Pediatric Cranial Ewing Sarcoma: A Rare Case Treated with Multimodal Management

Background:

Ewing sarcoma (ES) is a highly aggressive bone tumor predominantly affecting children and adolescents, most commonly arising in the long bones and pelvis. Primary involvement of the cranial bones is exceedingly rare, accounting for only 1% of all ES cases, with the frontal bone being an uncommon site.

Case Presentation:

We report the case of a 4-year-old child who presented with a progressive, non-tender swelling over the left frontal region. Radiological investigations revealed a 5.5 cm lesion at the left frontal convexity, suggestive of a sarcomatous skull lesion. The patient underwent left fronto-parieto-temporal craniotomy and near-total excision of the extradural mass, followed by cranioplasty. Histopathological and immunohistochemical analyses confirmed the diagnosis of Ewing sarcoma of the skull.
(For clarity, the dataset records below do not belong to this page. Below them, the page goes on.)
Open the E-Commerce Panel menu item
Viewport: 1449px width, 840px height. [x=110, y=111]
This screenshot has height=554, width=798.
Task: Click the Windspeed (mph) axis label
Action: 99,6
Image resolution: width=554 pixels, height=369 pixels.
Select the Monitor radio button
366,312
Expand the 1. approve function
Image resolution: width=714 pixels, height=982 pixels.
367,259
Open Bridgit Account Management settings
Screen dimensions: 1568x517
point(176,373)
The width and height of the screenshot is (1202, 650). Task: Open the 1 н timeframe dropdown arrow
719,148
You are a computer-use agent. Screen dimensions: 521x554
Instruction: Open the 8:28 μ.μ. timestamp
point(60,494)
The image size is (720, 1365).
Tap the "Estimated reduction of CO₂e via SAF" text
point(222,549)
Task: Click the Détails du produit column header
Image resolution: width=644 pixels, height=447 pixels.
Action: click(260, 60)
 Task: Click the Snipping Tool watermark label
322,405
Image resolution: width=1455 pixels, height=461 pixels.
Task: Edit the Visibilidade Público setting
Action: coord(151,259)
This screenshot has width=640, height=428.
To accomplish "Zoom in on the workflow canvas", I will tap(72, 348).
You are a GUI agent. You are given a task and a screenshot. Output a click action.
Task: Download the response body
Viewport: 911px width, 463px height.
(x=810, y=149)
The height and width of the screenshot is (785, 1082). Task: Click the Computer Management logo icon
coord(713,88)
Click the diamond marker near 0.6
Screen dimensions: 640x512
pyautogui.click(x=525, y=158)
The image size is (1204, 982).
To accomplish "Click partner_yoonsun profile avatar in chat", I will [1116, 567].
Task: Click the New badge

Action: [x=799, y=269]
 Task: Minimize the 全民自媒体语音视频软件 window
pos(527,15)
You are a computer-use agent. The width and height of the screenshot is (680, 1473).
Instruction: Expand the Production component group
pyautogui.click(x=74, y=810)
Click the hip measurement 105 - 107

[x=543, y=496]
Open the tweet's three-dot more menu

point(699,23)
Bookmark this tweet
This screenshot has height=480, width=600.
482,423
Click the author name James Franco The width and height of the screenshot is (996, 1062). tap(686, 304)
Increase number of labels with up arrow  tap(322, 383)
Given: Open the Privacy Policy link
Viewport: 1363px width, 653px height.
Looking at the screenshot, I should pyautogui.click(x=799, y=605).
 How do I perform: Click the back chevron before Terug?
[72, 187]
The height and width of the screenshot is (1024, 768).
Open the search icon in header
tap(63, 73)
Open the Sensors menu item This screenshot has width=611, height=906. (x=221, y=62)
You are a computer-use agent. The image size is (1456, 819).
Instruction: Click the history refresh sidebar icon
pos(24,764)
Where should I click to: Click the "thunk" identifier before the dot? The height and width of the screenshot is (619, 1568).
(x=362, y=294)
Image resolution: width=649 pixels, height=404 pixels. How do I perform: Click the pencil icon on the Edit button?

The patient received multimodal therapy, including VDC/IE chemotherapy and adjuvant radiotherapy. Despite developing neutropenia and grade II skin toxicity during treatment, the patient achieved complete radiological response on follow-up PET scan and remains neurologically intact.

Conclusion:

Primary cranial Ewing sarcoma, though rare, should be considered in pediatric patients presenting with persistent skull masses. Early diagnosis, complete surgical excision, and protocol-based chemo-radiotherapy can lead to favorable outcomes. This case underscores the need for increased awareness and collaborative research to improve treatment strategies for this rare entity.